▶ **YOUR ASSIGNMENT**:
All of the records must be given again exactly.

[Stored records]
┌──
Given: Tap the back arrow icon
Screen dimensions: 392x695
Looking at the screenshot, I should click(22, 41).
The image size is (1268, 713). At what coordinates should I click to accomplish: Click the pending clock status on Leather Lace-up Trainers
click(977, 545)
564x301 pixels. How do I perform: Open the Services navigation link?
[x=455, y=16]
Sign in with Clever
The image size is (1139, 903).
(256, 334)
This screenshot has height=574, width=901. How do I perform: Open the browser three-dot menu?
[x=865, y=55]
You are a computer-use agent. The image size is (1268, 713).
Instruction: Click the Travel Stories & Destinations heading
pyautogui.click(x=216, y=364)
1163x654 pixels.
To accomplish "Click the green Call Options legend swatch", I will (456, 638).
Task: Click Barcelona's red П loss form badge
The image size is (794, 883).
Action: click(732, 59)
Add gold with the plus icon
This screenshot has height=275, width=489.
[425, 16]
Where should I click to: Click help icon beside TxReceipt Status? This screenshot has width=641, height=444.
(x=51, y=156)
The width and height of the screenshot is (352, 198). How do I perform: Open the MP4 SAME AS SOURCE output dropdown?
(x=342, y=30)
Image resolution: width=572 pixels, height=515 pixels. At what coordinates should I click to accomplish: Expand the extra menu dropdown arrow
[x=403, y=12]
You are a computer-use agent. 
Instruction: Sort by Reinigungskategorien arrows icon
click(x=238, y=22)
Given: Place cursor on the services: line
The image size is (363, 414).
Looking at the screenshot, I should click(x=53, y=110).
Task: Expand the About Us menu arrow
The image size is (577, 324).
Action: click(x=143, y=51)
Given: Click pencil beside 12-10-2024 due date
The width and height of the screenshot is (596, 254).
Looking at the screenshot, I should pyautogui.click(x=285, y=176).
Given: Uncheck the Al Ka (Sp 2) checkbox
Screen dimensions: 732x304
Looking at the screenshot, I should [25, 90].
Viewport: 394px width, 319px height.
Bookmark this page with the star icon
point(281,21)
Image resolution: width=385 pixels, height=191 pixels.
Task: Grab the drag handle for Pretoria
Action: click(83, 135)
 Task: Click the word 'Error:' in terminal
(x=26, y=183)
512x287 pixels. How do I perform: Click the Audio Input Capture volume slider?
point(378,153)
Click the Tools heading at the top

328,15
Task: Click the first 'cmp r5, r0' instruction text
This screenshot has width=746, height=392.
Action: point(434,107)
└──
▶ **SOLUTION FOR THIS TASK**:
Given: Tap the back arrow icon
Screen dimensions: 392x695
Looking at the screenshot, I should click(22, 41).
The image size is (1268, 713). At what coordinates should I click to accomplish: Click the pending clock status on Leather Lace-up Trainers
click(977, 545)
564x301 pixels. How do I perform: Open the Services navigation link?
[x=455, y=16]
Sign in with Clever
The image size is (1139, 903).
(256, 334)
This screenshot has height=574, width=901. How do I perform: Open the browser three-dot menu?
[x=865, y=55]
You are a computer-use agent. The image size is (1268, 713).
Instruction: Click the Travel Stories & Destinations heading
pyautogui.click(x=216, y=364)
1163x654 pixels.
To accomplish "Click the green Call Options legend swatch", I will (456, 638).
Task: Click Barcelona's red П loss form badge
The image size is (794, 883).
Action: click(732, 59)
Add gold with the plus icon
This screenshot has height=275, width=489.
[425, 16]
Where should I click to: Click help icon beside TxReceipt Status? This screenshot has width=641, height=444.
(x=51, y=156)
The width and height of the screenshot is (352, 198). How do I perform: Open the MP4 SAME AS SOURCE output dropdown?
(x=342, y=30)
Image resolution: width=572 pixels, height=515 pixels. At what coordinates should I click to accomplish: Expand the extra menu dropdown arrow
[x=403, y=12]
You are a computer-use agent. 
Instruction: Sort by Reinigungskategorien arrows icon
click(x=238, y=22)
Given: Place cursor on the services: line
The image size is (363, 414).
Looking at the screenshot, I should click(x=53, y=110).
Task: Expand the About Us menu arrow
The image size is (577, 324).
Action: click(x=143, y=51)
Given: Click pencil beside 12-10-2024 due date
The width and height of the screenshot is (596, 254).
Looking at the screenshot, I should pyautogui.click(x=285, y=176).
Given: Uncheck the Al Ka (Sp 2) checkbox
Screen dimensions: 732x304
Looking at the screenshot, I should [25, 90].
Viewport: 394px width, 319px height.
Bookmark this page with the star icon
point(281,21)
Image resolution: width=385 pixels, height=191 pixels.
Task: Grab the drag handle for Pretoria
Action: click(83, 135)
 Task: Click the word 'Error:' in terminal
(x=26, y=183)
512x287 pixels. How do I perform: Click the Audio Input Capture volume slider?
point(378,153)
Click the Tools heading at the top

328,15
Task: Click the first 'cmp r5, r0' instruction text
This screenshot has width=746, height=392.
Action: point(434,107)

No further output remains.